### EXERCISE REQUIREMENTS
The data below holds a line containing "kampery (66, 71)" and a line containing "Home (907, 198)"; please quote exactly those two lines and every line between them, and nothing else.

Stored items:

'''

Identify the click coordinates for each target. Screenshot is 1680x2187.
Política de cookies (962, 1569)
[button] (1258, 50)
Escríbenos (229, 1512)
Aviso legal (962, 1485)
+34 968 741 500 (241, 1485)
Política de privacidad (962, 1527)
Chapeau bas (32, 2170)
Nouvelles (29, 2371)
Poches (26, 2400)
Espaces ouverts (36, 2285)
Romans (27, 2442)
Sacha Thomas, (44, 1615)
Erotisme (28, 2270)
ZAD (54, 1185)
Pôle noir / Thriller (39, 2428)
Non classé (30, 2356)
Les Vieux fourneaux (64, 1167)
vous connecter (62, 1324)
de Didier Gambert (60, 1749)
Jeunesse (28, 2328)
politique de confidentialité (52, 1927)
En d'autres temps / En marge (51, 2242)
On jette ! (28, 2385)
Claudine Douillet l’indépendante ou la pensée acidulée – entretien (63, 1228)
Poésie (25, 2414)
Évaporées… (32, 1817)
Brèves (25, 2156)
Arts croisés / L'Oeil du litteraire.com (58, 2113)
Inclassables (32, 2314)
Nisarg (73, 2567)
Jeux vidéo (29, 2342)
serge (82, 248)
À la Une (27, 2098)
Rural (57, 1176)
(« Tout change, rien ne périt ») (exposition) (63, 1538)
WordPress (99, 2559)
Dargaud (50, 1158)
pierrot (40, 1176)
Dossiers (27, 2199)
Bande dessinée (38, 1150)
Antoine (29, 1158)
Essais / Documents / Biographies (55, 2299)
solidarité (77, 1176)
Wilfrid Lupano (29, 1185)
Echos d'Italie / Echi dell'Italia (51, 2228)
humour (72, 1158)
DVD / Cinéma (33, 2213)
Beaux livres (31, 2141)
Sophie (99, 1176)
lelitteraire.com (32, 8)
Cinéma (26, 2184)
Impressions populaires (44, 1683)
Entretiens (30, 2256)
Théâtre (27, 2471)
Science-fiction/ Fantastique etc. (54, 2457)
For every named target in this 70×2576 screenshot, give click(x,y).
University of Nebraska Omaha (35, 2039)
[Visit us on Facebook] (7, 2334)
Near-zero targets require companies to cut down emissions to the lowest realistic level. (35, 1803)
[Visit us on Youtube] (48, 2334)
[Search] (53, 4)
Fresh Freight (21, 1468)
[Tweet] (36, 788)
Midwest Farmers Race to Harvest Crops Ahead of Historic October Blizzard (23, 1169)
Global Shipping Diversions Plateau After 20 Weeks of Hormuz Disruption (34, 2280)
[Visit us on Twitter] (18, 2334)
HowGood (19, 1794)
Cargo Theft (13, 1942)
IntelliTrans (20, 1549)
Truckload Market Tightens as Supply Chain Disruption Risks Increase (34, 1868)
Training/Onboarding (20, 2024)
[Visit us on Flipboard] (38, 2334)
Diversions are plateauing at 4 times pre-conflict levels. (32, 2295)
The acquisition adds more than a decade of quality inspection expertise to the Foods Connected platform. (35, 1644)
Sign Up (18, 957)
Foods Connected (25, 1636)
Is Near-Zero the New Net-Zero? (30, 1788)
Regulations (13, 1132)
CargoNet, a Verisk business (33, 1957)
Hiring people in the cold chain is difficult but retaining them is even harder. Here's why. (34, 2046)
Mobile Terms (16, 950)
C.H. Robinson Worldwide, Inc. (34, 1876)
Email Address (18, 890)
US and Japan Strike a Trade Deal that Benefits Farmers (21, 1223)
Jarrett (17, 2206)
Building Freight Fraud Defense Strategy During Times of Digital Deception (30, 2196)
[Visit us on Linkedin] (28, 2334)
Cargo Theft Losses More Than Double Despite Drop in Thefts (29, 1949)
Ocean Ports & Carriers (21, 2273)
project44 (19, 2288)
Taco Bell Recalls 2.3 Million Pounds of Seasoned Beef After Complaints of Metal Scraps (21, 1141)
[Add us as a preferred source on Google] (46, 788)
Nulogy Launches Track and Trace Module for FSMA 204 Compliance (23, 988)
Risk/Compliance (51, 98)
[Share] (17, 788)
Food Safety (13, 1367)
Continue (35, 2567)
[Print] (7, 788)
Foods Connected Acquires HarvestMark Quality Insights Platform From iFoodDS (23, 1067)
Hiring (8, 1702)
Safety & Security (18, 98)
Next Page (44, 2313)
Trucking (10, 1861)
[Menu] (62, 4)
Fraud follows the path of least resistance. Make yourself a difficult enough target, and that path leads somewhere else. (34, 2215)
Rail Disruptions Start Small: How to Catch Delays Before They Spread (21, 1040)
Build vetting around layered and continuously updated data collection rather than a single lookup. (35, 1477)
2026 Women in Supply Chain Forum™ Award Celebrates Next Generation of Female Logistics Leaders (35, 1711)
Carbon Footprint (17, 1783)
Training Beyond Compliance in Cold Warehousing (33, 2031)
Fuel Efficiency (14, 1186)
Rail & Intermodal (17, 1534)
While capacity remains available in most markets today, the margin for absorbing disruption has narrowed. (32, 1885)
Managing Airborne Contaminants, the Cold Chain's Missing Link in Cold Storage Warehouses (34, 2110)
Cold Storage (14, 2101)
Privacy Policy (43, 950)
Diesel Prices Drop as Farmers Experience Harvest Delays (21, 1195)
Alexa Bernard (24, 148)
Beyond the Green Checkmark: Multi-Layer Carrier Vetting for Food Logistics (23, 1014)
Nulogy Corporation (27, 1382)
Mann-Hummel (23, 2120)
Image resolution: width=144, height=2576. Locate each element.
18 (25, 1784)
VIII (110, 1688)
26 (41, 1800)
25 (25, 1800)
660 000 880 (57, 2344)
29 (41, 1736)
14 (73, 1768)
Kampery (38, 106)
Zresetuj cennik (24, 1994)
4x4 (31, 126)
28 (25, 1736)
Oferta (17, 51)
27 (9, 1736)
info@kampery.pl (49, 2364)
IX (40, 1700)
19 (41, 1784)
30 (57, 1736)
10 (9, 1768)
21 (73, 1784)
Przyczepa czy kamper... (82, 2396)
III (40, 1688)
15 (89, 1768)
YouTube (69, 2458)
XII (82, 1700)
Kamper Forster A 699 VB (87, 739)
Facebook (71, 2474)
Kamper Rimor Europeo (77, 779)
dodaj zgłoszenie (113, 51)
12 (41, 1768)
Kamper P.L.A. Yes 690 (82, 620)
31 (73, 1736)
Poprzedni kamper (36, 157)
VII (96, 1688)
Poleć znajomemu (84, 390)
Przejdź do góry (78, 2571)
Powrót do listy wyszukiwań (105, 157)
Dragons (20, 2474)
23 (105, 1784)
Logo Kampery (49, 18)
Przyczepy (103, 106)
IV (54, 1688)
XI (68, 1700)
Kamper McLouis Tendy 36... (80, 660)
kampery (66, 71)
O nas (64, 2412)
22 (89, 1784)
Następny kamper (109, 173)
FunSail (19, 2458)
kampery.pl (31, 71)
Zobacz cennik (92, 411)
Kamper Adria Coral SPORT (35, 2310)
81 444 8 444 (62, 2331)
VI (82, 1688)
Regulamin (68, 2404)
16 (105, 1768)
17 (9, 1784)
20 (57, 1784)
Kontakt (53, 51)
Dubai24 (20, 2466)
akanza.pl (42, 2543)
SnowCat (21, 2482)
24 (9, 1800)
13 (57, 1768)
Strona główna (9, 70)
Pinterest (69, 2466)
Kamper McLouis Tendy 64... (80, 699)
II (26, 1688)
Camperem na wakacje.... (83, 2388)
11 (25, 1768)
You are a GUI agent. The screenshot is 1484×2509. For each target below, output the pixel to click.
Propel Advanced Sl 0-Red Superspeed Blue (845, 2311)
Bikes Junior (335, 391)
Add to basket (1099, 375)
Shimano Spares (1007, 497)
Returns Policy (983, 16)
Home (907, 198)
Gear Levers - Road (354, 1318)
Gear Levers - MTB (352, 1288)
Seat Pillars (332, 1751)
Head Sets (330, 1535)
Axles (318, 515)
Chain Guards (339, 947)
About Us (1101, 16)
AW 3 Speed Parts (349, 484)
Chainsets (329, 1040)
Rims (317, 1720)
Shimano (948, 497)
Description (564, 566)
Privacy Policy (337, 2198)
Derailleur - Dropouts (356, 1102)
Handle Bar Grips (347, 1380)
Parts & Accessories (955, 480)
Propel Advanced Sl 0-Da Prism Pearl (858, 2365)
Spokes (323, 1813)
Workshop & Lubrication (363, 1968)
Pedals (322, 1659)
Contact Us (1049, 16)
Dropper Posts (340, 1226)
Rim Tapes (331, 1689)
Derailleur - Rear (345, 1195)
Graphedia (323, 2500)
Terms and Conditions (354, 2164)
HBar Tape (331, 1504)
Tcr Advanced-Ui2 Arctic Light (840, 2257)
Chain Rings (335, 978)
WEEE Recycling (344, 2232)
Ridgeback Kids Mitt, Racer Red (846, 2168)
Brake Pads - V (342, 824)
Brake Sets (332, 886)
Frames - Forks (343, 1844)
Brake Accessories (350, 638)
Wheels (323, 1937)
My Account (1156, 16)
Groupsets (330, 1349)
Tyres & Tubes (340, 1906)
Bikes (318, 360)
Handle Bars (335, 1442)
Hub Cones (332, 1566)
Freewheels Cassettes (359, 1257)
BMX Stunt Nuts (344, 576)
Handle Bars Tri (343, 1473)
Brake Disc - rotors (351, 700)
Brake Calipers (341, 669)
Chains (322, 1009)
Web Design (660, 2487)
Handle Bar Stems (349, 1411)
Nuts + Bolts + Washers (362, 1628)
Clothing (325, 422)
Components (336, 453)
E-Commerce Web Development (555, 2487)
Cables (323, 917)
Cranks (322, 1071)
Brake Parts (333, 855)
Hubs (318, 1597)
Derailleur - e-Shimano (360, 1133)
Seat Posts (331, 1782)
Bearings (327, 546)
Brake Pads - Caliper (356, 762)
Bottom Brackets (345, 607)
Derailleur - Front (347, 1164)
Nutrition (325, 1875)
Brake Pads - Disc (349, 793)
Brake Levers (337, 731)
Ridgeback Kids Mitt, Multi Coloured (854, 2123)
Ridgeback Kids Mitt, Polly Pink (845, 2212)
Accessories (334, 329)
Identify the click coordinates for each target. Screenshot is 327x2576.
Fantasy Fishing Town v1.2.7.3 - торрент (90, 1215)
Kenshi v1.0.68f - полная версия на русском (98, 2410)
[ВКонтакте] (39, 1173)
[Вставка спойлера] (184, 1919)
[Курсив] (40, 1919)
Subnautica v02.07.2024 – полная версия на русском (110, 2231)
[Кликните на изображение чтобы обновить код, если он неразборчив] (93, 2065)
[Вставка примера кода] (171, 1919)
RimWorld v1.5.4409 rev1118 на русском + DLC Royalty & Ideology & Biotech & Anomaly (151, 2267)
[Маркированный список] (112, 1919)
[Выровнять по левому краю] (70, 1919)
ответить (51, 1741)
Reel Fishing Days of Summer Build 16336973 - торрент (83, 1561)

'''

### RESULT OF THE TASK
kampery (66, 71)
O nas (64, 2412)
22 (89, 1784)
Następny kamper (109, 173)
FunSail (19, 2458)
kampery.pl (31, 71)
Zobacz cennik (92, 411)
Kamper Adria Coral SPORT (35, 2310)
81 444 8 444 (62, 2331)
VI (82, 1688)
Regulamin (68, 2404)
16 (105, 1768)
17 (9, 1784)
20 (57, 1784)
Kontakt (53, 51)
Dubai24 (20, 2466)
akanza.pl (42, 2543)
SnowCat (21, 2482)
24 (9, 1800)
13 (57, 1768)
Strona główna (9, 70)
Pinterest (69, 2466)
Kamper McLouis Tendy 64... (80, 699)
II (26, 1688)
Camperem na wakacje.... (83, 2388)
11 (25, 1768)
You are a GUI agent. The screenshot is 1484×2509. For each target below, output the pixel to click.
Propel Advanced Sl 0-Red Superspeed Blue (845, 2311)
Bikes Junior (335, 391)
Add to basket (1099, 375)
Shimano Spares (1007, 497)
Returns Policy (983, 16)
Home (907, 198)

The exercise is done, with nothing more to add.